The dollar index hit a fresh high for the month, making gold priced in the greenback more expensive for overseas buyers, while the 10-year Treasury yield climbed above the key 4.5% level, reducing the appeal of bullion as a store of value.
Data Dependence
Market participants are now focused on next week’s U.S. consumer price index (CPI) report and producer price index (PPI) data, which could shape the Fed’s rate path. A hotter-than-expected print would likely exacerbate gold’s decline, while a softer reading might spark a relief rally. “We're in a data-dependent environment again,” said the dealer. “Until we see clear signs that inflation is on a sustainable downward path, gold will struggle to find a bid.”
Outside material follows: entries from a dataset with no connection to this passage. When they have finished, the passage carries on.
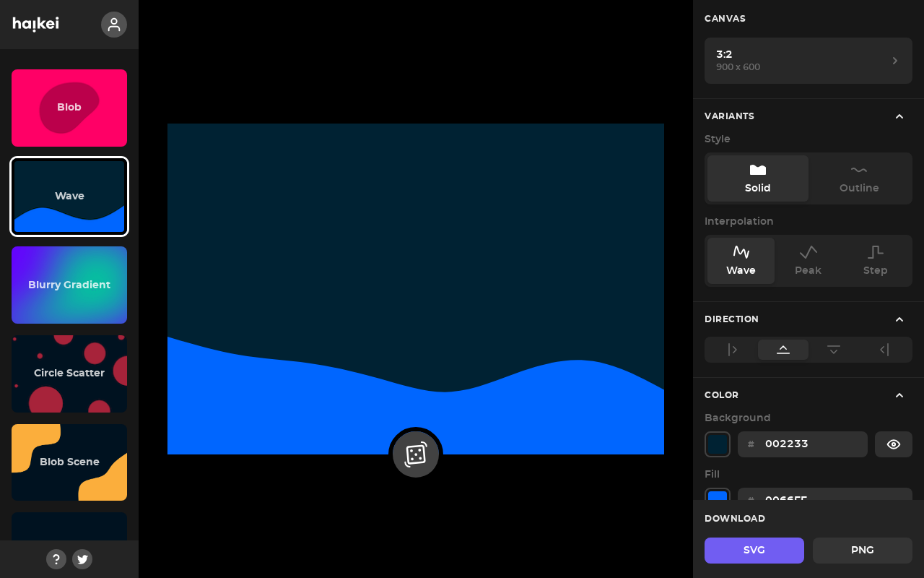Open the Twitter link icon
924x578 pixels.
click(82, 559)
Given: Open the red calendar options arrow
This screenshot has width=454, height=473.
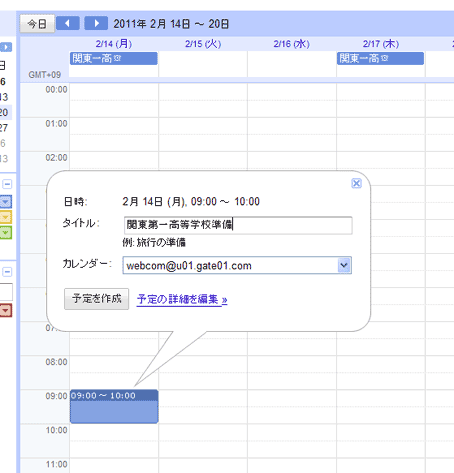Looking at the screenshot, I should 6,310.
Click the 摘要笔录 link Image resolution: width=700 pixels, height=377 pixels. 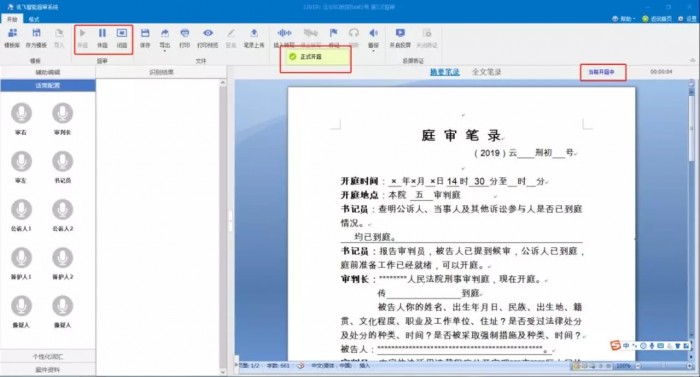445,72
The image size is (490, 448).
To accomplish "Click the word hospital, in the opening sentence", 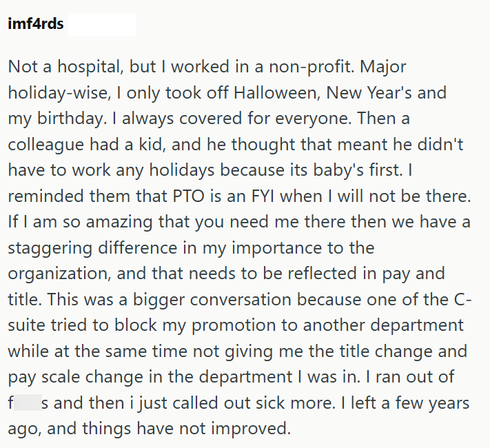I will coord(90,67).
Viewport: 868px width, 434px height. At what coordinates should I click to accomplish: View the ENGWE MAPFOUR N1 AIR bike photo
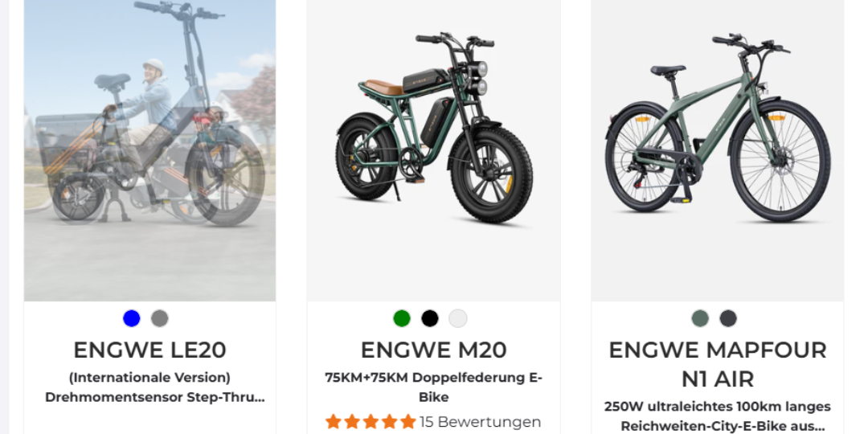[717, 129]
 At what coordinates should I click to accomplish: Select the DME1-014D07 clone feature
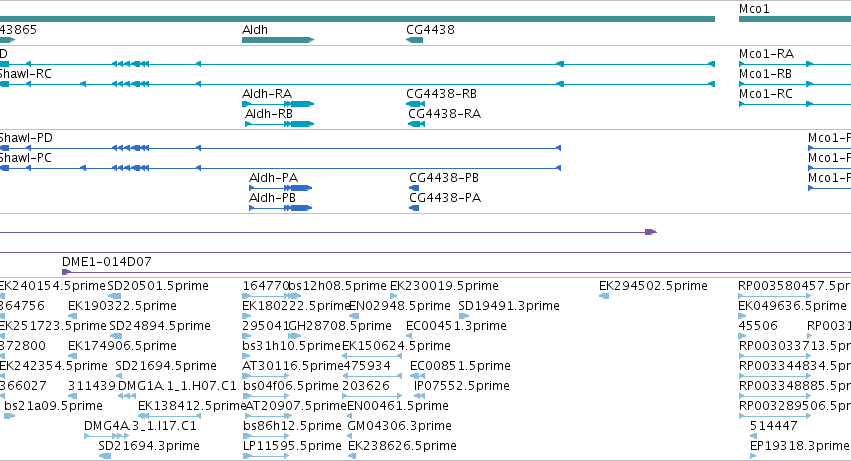point(456,272)
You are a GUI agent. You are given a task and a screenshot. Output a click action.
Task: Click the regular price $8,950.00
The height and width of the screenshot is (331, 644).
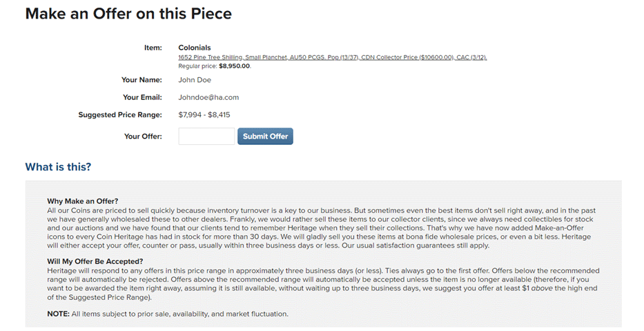point(234,66)
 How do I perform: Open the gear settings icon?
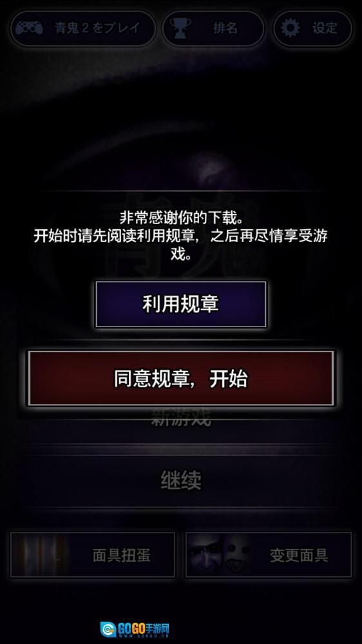click(x=291, y=28)
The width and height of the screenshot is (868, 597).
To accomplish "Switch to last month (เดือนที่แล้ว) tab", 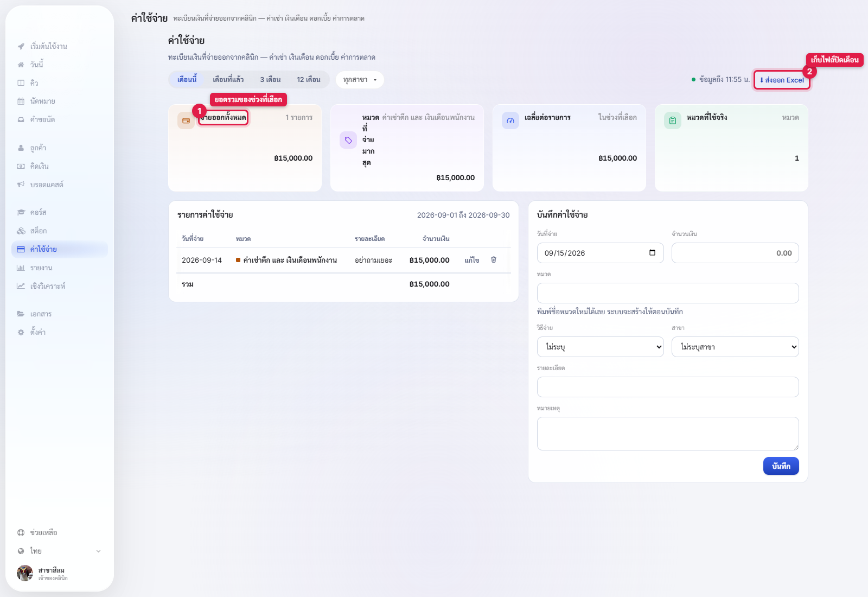I will (x=228, y=80).
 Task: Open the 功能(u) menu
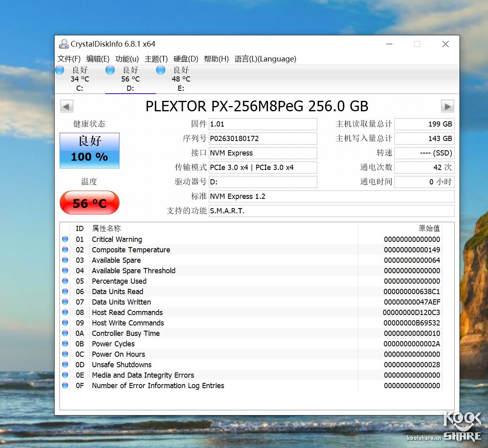click(127, 59)
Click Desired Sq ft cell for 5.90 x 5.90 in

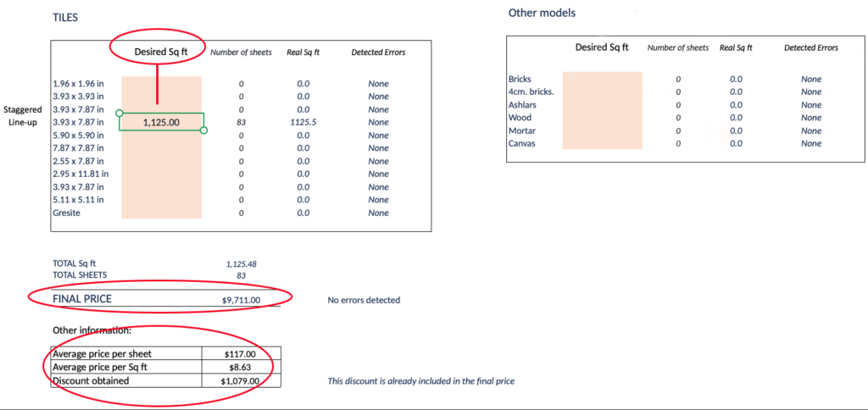(161, 136)
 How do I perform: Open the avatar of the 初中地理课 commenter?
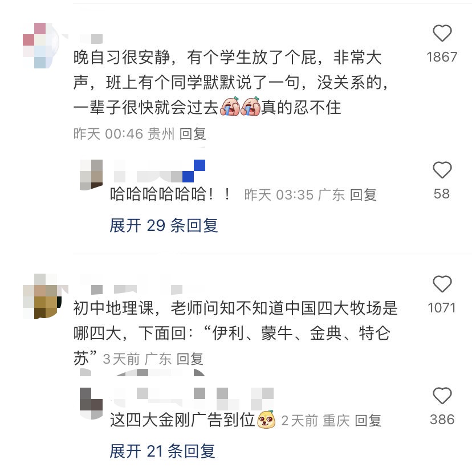tap(43, 296)
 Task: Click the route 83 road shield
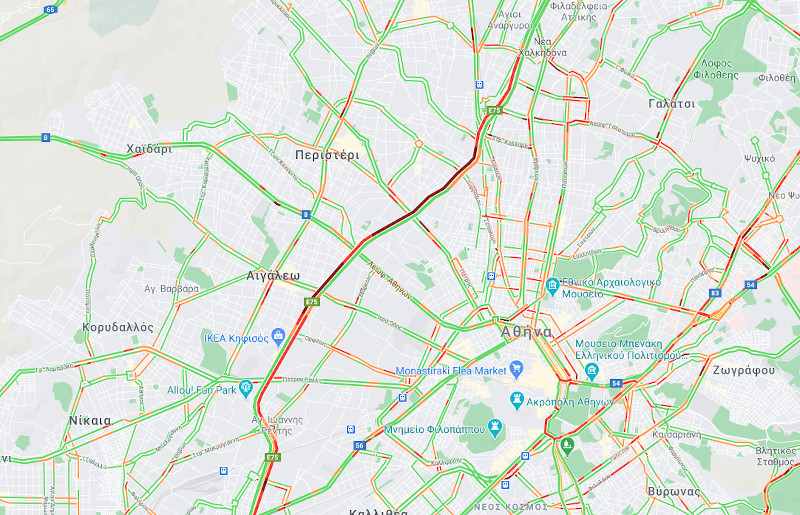715,293
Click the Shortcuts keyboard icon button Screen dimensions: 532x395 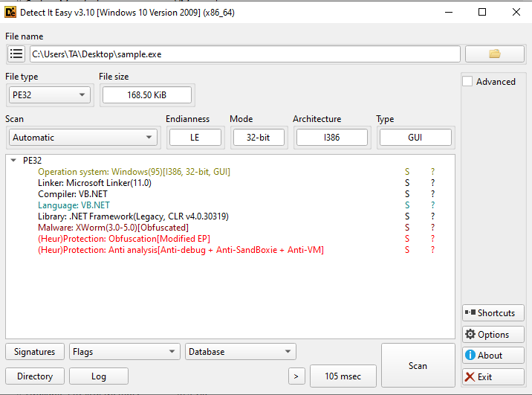493,313
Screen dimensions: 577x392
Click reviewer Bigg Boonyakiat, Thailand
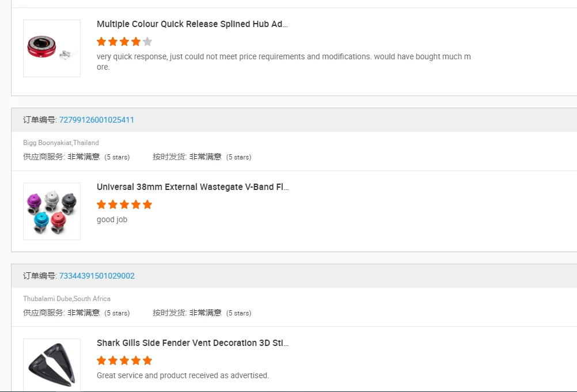(x=61, y=143)
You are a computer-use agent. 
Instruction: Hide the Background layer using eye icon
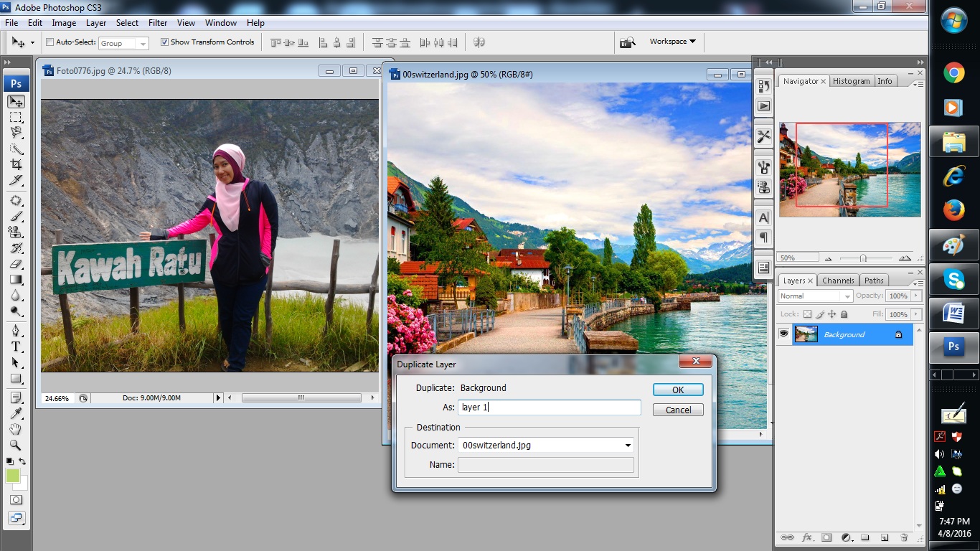(x=783, y=334)
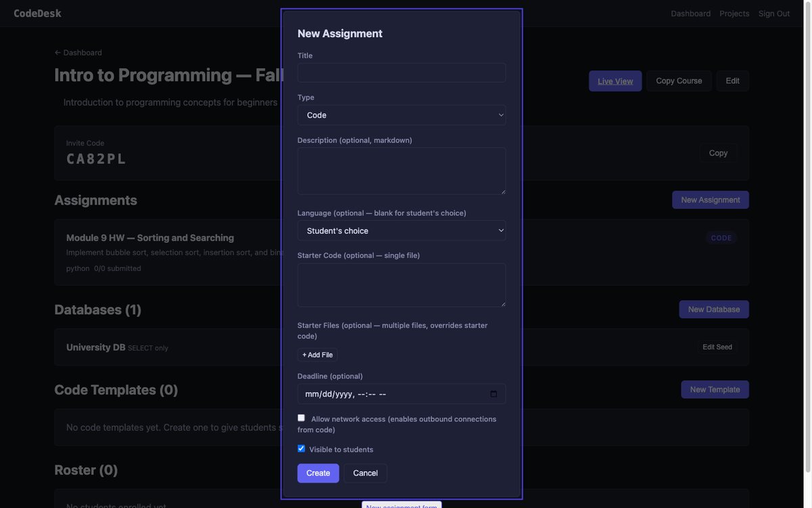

Spot gold was last down 2.2% at $2,875.20 an ounce, after hitting a session low of $2,864.10. The metal has now erased most of its gains from earlier in the year, when it briefly touched nearly $3,000. Support is now seen at $2,850, with a break below that level potentially opening the door to a test of $2,800.
Broader Impact
The sell-off rippled across the precious metals complex, with silver sliding 3.5% and platinum falling 1.8%. Mining stocks also took a hit, with the NYSE Arca Gold Bugs Index dropping 4% in afternoon trading. ETF investors have been net sellers of gold bullion over the past week, according to data compiled by Bloomberg.
Some analysts see the pullback as a buying opportunity, noting that central banks remain significant buyers and that geopolitical tensions could support safe-haven demand. “The long-term thesis for gold hasn't changed—sovereign buying, de-dollarization, and hedging against financial instability are all still intact,” said the metals strategist. “But in the short run, the macro tailwind has reversed.”
A spokesperson for the World Gold Council declined to comment on the day’s price action, referring to its regular market commentary.
Correction: A previous version of this article misstated the date of the upcoming CPI release. It is scheduled for Wednesday, not Thursday.